(DATA SHOWN Opens)
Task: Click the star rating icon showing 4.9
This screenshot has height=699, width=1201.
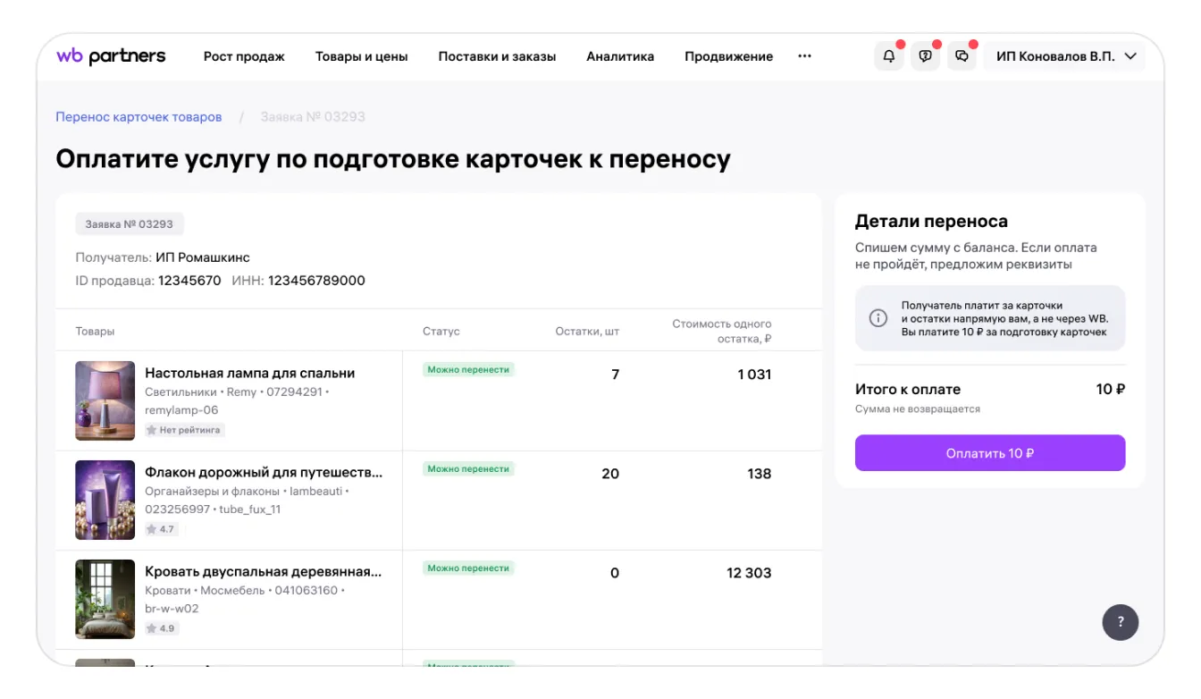Action: 152,628
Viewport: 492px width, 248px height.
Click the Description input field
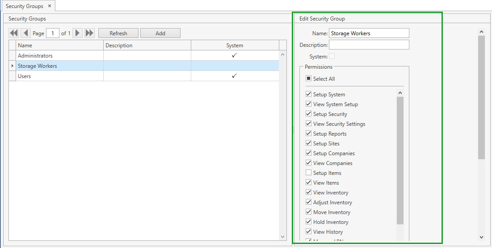tap(369, 45)
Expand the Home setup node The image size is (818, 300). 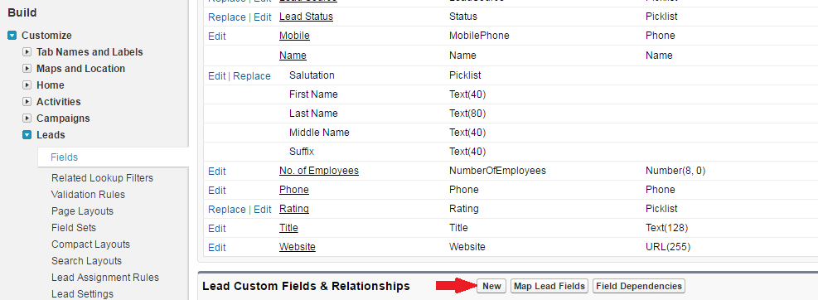pyautogui.click(x=27, y=85)
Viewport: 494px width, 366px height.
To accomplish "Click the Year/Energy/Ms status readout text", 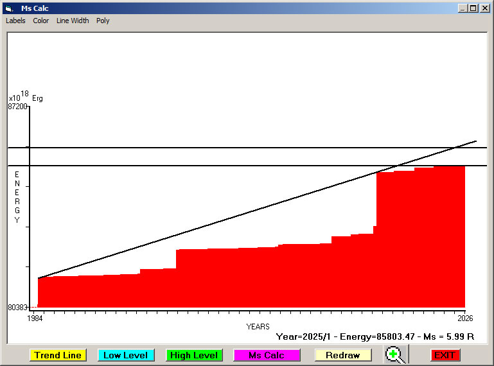I will (375, 336).
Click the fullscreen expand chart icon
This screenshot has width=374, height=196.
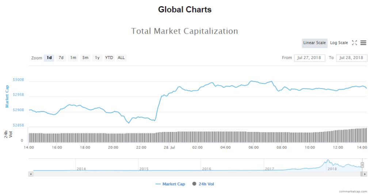tap(354, 43)
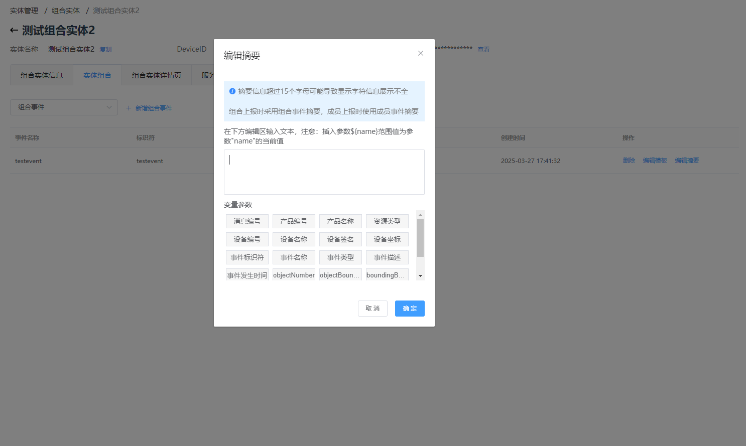The width and height of the screenshot is (746, 446).
Task: Click 编辑模板 for the testevent row
Action: (655, 161)
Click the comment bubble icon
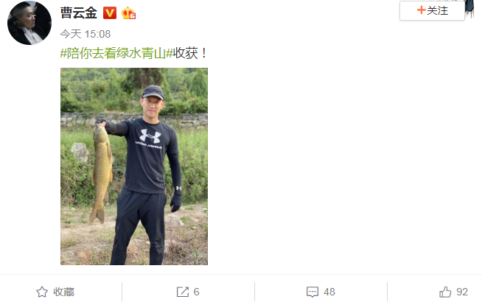 [312, 292]
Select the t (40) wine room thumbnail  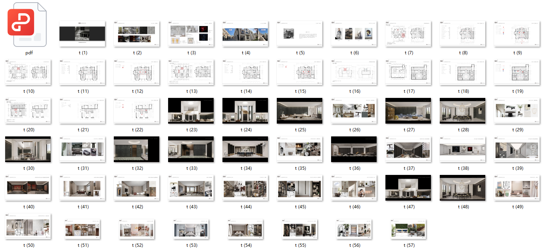pyautogui.click(x=28, y=188)
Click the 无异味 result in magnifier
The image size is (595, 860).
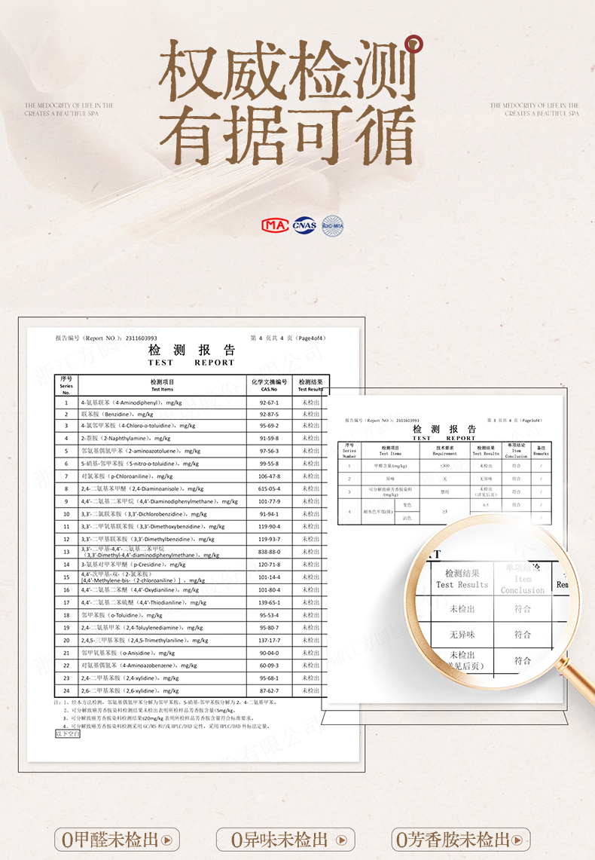462,634
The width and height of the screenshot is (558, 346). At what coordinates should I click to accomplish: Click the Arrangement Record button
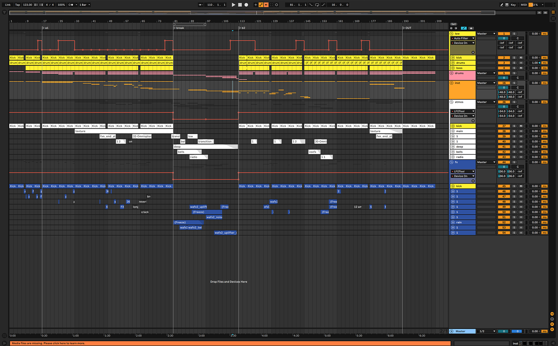pos(246,5)
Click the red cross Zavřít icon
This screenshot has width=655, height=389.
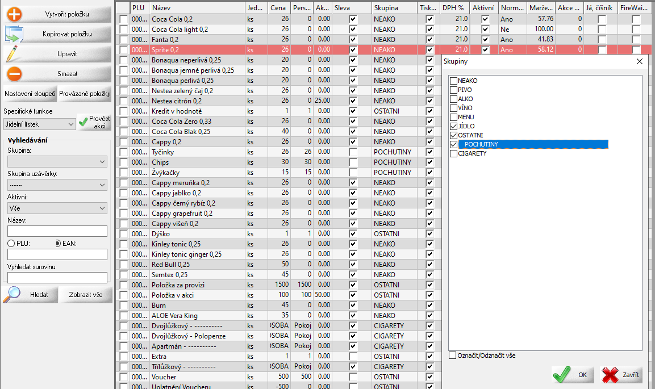click(610, 375)
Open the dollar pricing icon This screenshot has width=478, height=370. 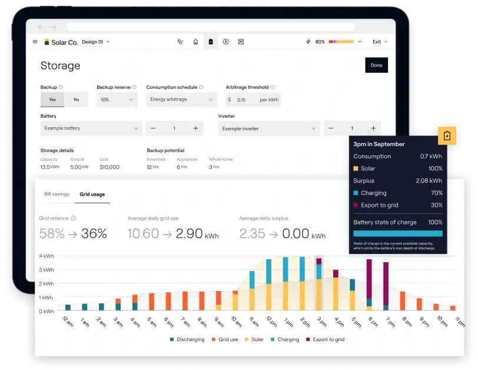pos(225,42)
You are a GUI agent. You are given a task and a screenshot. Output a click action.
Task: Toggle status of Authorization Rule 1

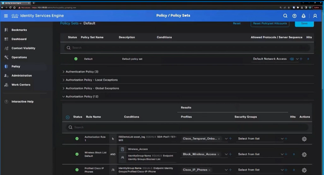coord(77,139)
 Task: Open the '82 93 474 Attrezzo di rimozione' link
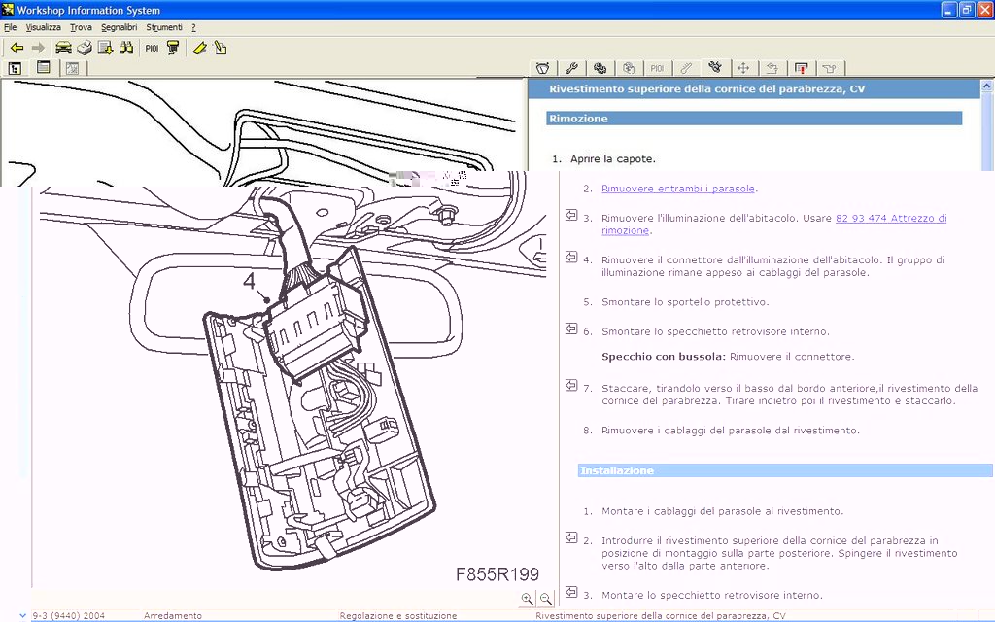890,219
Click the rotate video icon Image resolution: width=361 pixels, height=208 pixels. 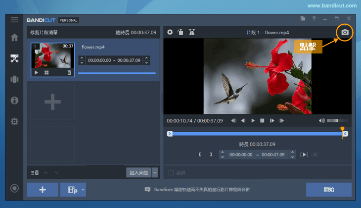[181, 32]
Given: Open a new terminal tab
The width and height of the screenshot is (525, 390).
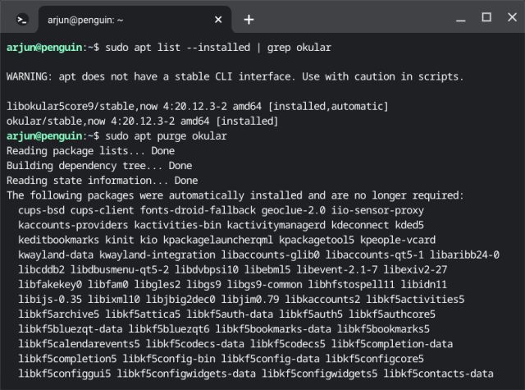Looking at the screenshot, I should coord(249,19).
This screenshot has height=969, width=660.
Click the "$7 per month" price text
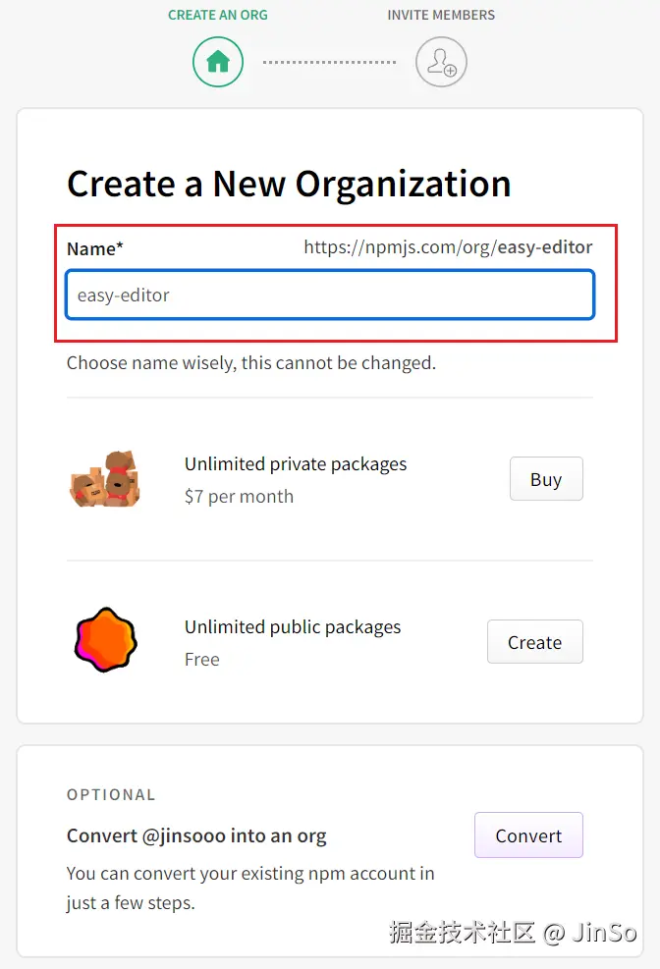(x=239, y=496)
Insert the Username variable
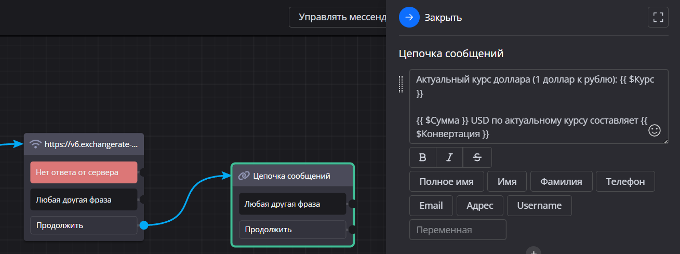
(DATA SHOWN Closes)
● **PROBLEM REQUIREMENTS**:
Show all lines from the listing above in which "Viewport" appears.

● **RESPONSE AREA**:
Viewport: 492px width, 248px height.
Viewport: 494px width, 366px height.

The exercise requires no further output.